Richard Page, 71, appeared at the Employment Appeal Tribunal today at 10:00 a.m., supported by the Christian Legal Centre (CLC).   

The Chief Executive of the CLC, Andrea Williams, told LifeSiteNews, “We are absolutely delighted that Richard will continue to seek justice. It is vital that people like Richard who are passionate about service in public life are free to speak and live out their Christian faith. They should not be censored or punished for their faith.”

Page, who had worked for various NHS establishments for almost 20 years, was suspended from his role as a non-executive director of Kent and Medway NHS and Social Care Partnership Trust (KMPT) in March 2016.

This was a second blow to Page after being fired as a magistrate, and for the same cause: telling the BBC in a 2015 television interview that he disagreed with fellow magistrates over placing a child for adoption with same-sex couples.

“My responsibility as a magistrate, as I saw it, was to do what I considered best for the child,” he told his interviewer, “and my feeling was therefore that it would be better if it was a man and a woman who were the adoptive parents.”  

As a result, a disciplinary panel investigated Page and recommended that he be removed for “bringing the judiciary into disrepute.”

The BBC reported that the then-Lord Chancellor, Michael Gove, and the Lord Chief Justice both said that Page’s comments would cause a “reasonable person” to think that Page was “prejudiced” against “single-sex adopters.”  

When Page was removed as a non-executive director of KMPT, the Trust’s chairman, Andrew Ling, told the BBC that allowing him to stay on as a member would have “a major impact” on patients and staff, “particularly LGBT staff.”

“Links between the stigma often associated with being LGBT and poor mental health are well-established,” Ling said. “It is vital that patients and local population are confident that KMPT will challenge stigma or discrimination.”
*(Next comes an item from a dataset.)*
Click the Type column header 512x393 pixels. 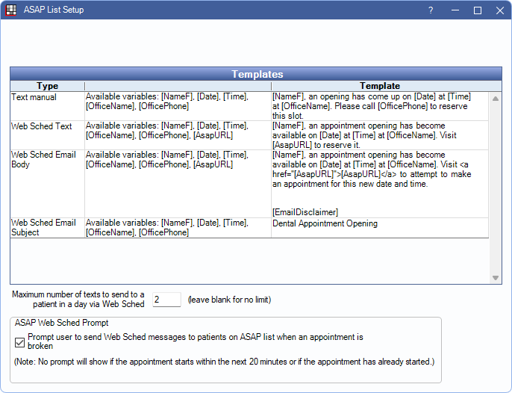[x=47, y=86]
In response, Page said that he was being removed from public life because of his Christian faith.

“It would appear no longer possible to be a Christian, to state what the Bible actually says and what the Church has believed for 2,000 years, and maintain a role in public life in today's Britain,” he stated. “My seat on the NHS Trust came as a result of my long service in mental health and total commitment to the NHS – none of that has changed.”
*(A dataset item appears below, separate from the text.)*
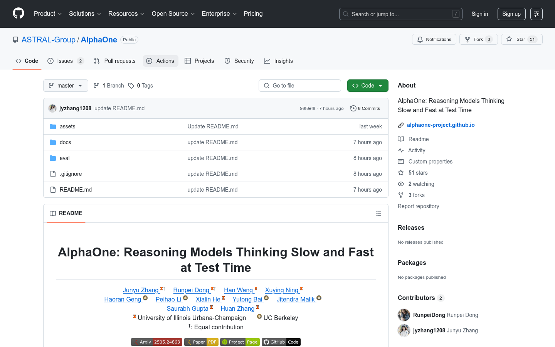Click the Sign up button
555x347 pixels.
pos(511,14)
"What about treating my views, held by billions of Christians around the world, equally and fairly?" he asked.

In August 2017, he went to the Croydon Employment Tribunal claiming discrimination, harassment, and victimization against the NHS Trust Development Authority. His application was rejected. Disappointed, Page said he would appeal. Now he has won permission to do that.  

Before his victory today, Page observed that his initial intervention on behalf of children has turned into a battle for free speech.  
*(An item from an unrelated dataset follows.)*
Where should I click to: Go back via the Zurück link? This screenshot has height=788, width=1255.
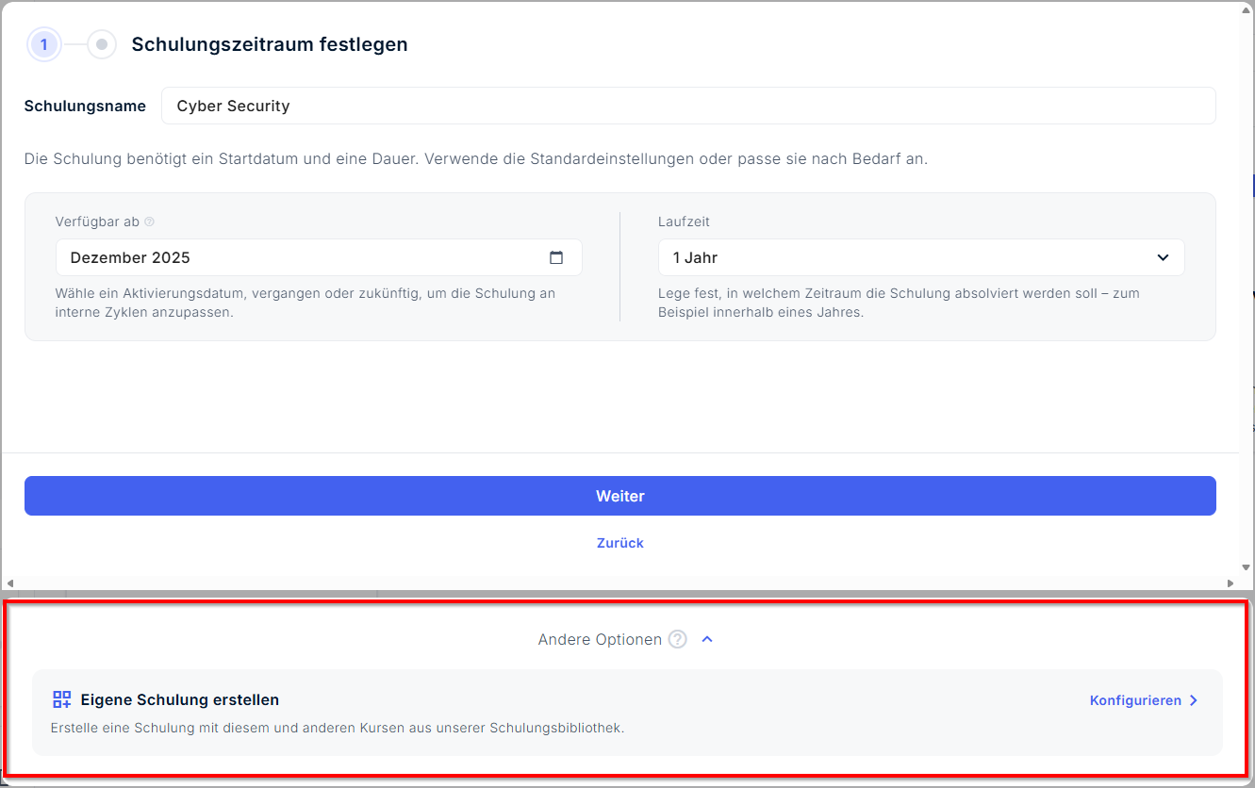tap(620, 543)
"My desire to do the best for the child has been the paramount consideration throughout my time as a magistrate on the family panel,” he said in a press release. “Yet by living out this belief, I have been drawn into a much bigger battle about my freedom, and the freedom of Christians more broadly, to express biblical truth in the public square.”

“To my dismay, I have discovered the appalling anti-Christian attitude prevalent throughout much of the establishment,” he continued. “It is deeply shocking that someone like me, who cares deeply about justice and freedom, and who has spent my whole life working to serve the community out of love for Jesus Christ, should now be punished in this way.”

Williams echoed Page’s concern for both adopted children and for freedom of speech.

“The NHS expressed concern that Mr Page spoke to the media about what happened to him. But why shouldn't he speak to the media?” she asked. “We have to stand against the false assertion that it is best for a child to be raised by same-sex couples. The evidence directly contradicts this.”

“Mr Page is a selfless and compassionate individual who has dedicated himself to public service,” Williams continued. “Yet he is another in a long-time of brave Christians who have suffered detriment for expressing biblical truth in the public sphere. We continue to stand by him in his legal challenge.”